Material for this exercise →
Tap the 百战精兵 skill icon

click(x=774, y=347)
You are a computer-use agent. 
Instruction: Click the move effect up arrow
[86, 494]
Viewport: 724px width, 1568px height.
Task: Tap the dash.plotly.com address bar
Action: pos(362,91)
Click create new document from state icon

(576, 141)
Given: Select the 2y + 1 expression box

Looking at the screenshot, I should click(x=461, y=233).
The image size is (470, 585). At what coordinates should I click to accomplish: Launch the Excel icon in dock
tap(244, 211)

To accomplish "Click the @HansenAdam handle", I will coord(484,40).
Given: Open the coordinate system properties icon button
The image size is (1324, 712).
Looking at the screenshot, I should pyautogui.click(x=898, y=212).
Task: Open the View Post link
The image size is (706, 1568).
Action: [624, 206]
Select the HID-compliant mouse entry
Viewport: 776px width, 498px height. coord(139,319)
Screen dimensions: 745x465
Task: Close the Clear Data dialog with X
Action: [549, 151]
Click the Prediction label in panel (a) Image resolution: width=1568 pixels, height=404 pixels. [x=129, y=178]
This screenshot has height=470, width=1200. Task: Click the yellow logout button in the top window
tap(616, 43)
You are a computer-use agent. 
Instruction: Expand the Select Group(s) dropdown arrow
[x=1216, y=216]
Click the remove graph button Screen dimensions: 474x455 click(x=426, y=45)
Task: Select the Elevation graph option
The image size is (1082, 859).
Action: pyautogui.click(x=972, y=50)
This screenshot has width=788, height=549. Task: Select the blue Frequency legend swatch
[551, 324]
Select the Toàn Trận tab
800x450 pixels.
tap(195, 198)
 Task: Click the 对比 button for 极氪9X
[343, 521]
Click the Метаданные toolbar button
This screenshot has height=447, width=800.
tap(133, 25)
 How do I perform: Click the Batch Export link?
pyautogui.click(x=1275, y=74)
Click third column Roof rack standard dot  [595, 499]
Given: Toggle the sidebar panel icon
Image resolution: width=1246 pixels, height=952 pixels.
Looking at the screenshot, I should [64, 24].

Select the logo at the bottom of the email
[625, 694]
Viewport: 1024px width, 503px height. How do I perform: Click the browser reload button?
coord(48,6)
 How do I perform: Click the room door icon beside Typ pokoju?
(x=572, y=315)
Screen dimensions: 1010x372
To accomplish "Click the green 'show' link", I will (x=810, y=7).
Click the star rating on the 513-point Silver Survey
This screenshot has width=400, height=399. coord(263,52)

Description of the task → Which of the lines above carry the string "will"? Pick them out and copy them.

Task response →
To accomplish "Click the @HansenAdam handle", I will coord(484,40).
To accomplish "Click the green 'show' link", I will (x=810, y=7).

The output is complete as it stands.